War
We look at the same world and see vastly different things. One image means freedom of expression for some and moral decay for others. One sentence can be intended as a compliment and land as an insult

And across the world, people are killing each other over stories. Not only over land or power, but over narratives about who is right, who has been wronged, who deserves protection, who must be stopped, who must be avenged.
Two groups look at the same event and see entirely different realities. One calls it defense; the other calls it aggression. One calls it freedom; the other calls it decay. Each side certain. Each side convinced they have understood correctly.
It is a war of stories. And the most dangerous part is not that stories exist. It is that we believe them so completely that we are willing to risk our lives for them.
In every culture, there are inherited narratives — stories about historical wounds, about injustice that must never be forgotten, about enemies and heroes, about who “we” are and who “they” are. Pain travels through generations and hardens into identity. It becomes a second skin, always itchy, always on the verge of breaking open. Grief is woven into myth, and myth turns into moral certainty.
More often than not, we do not question these stories. We believe them — also because the people who passed them on to us are our family. Loyalty asks us to add our own chapter to the great book of pain.
These narratives tell us what to feel, what to defend, what to condemn. And because the pain beneath them was real, the story feels sacred. We cannot bypass the pain. We can only decide what we do with it.
In families, the scale is smaller, but the mechanism is the same. There is always some unresolved hurt — a sentence spoken years ago, a decision never forgiven, a silence that stretched too long. Over time, that hurt becomes a narrative.
I was treated unfairly.
I was not seen.
I had to carry everything.
You never understood me.
We repeat these stories and polish them. We gather allies at the dinner table. We strengthen our case.
But rarely is there one villain and one innocent victim. There are two people — sometimes more — each caught in their own limited angle of vision, each convinced they see clearly, each defending their version of truth.
And then there is me.
I see how easily I can spot the narrowness in others. How obvious it seems when someone is trapped in their own storyline, preparing arguments to perfection, waiting to be confirmed, to finally feel right.
And sometimes I catch myself doing the same.
When I am hurt, my mind goes to work. It constructs explanations, builds a case, searches for proof. The story feels true. It feels justified. It feels intelligent. But it is still a story — shaped by my limited perspective, filtered through my history, amplified by my pain.

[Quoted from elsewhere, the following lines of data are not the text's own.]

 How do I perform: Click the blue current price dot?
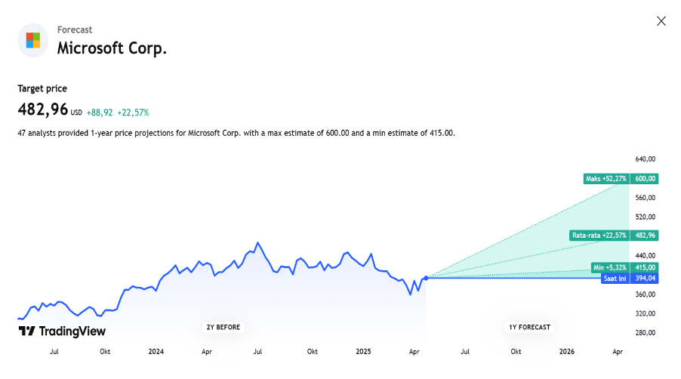point(426,278)
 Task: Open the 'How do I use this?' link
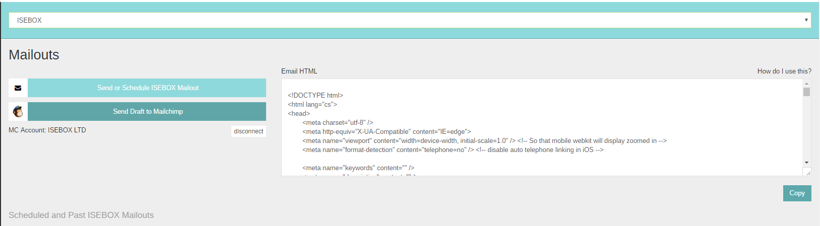784,71
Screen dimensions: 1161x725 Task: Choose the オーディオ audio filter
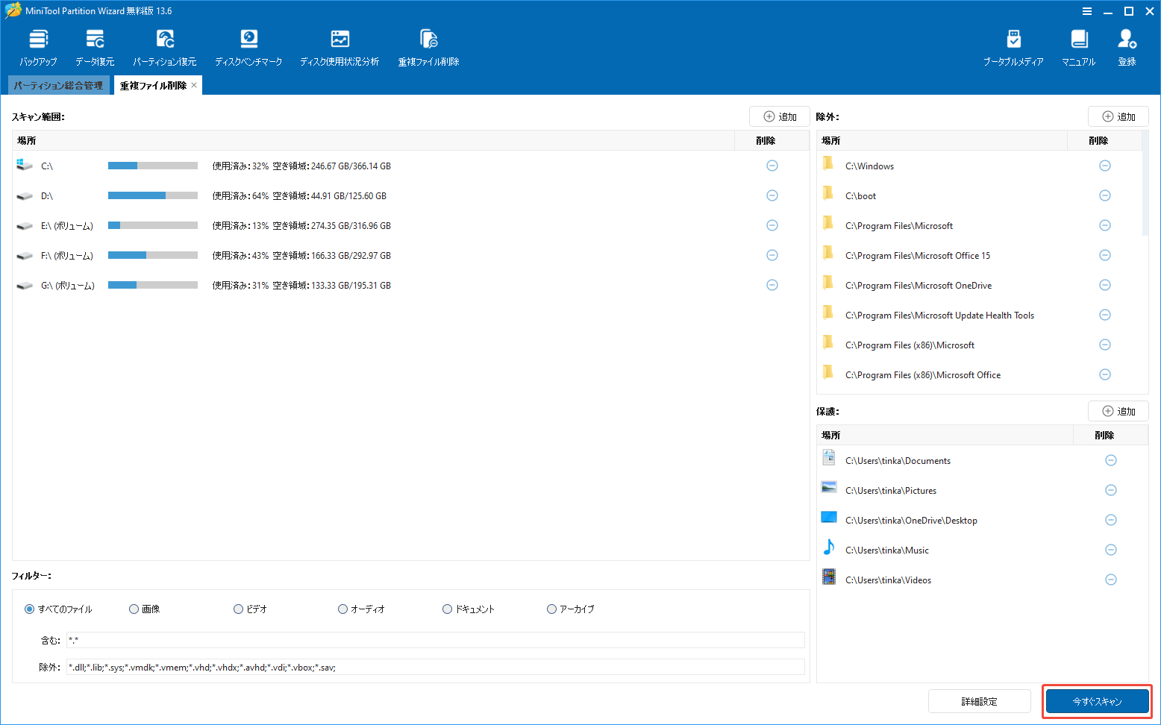(x=342, y=609)
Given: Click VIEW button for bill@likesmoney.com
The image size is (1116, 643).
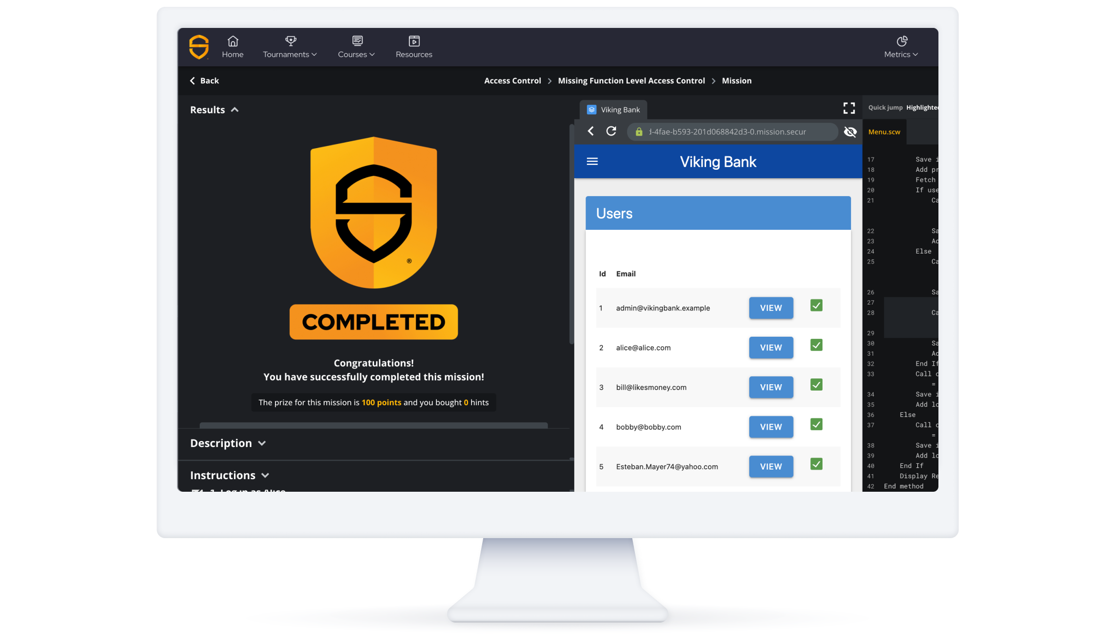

We all see only a fraction. Yet we take ourselves terribly seriously. We defend our interpretations as if they were facts and confuse our thoughts with reality.
Do not blindly believe your own thoughts.
That sounds simple, almost obvious. But when we are in pain, it is nearly impossible. Pain grips us. It narrows perception. It makes distance feel like betrayal.
When we are hurting, our story is not just an idea. It is armor. It is protection. It is survival.
And it takes real resolve to sit still in that moment. To not immediately jump into action. To not send the lengthy voice message explaining my version. To let the emotion run wild inside — without letting it spill over onto the other person. Because once it crosses that line, it becomes the beginning of yet another cycle of fighting.
And so we cling to the story. We argue. We justify. We escalate.
From global conflicts to cultural divisions to family rifts — the pattern is the same: identification with a story, defense of that story, escalation of that defense.
The root of conflict is not that we have different perspectives. It is that we forget they are perspectives.
So what would it mean to loosen our grip?
Not to deny injustice. Not to silence anger. Not to pretend everything is relative. But to hold our stories with a little more skepticism. To admit: I may be seeing only a fraction. To allow the possibility that my certainty is incomplete.
And when pain rises — to do something far more difficult than arguing.
To sit.
To feel the hurt beneath the narrative.
To let it move through the body instead of straight into words.
To allow grief, disappointment, fear, shame — without immediately turning them into accusation.
Only when pain is felt can it soften. Only when it softens can we create distance. And in that distance, something shifts.
We are no longer entirely caught.
The story is still there — but it is no longer us. It is no longer reality. It is a lens we can choose to look through — or not.
When I look around, I see people move either into attack mode or into retreat at the state of the world. We ask what needs to be done, what we could do. And more often than not, that is the moment we are pulled into the next story — living through it with full emotional intensity, emerging exhausted, spent, rarely victorious.
Perhaps this is where our responsibility begins.
Not in winning the argument.
Not in perfecting the narrative.
But in noticing how easily we are drawn in.
In paying close attention to how stories try to hook us — how they promise certainty, righteousness, belonging.
And in choosing, sometimes, to sit with the feeling instead of turning it into ammunition.
This is not a grand solution to the conflicts of the world. But it may be the only place where change is actually possible.
In the space between feeling and reacting.
In the courage to question our own certainty.
In loosening our identification with the story — even when it feels most true.
Questions to sit with
- Where am I currently caught in a story that feels unquestionably true?
- What emotion is underneath that story — and have I actually allowed myself to feel it?
- What might shift if I treated my certainty with a little more skepticism?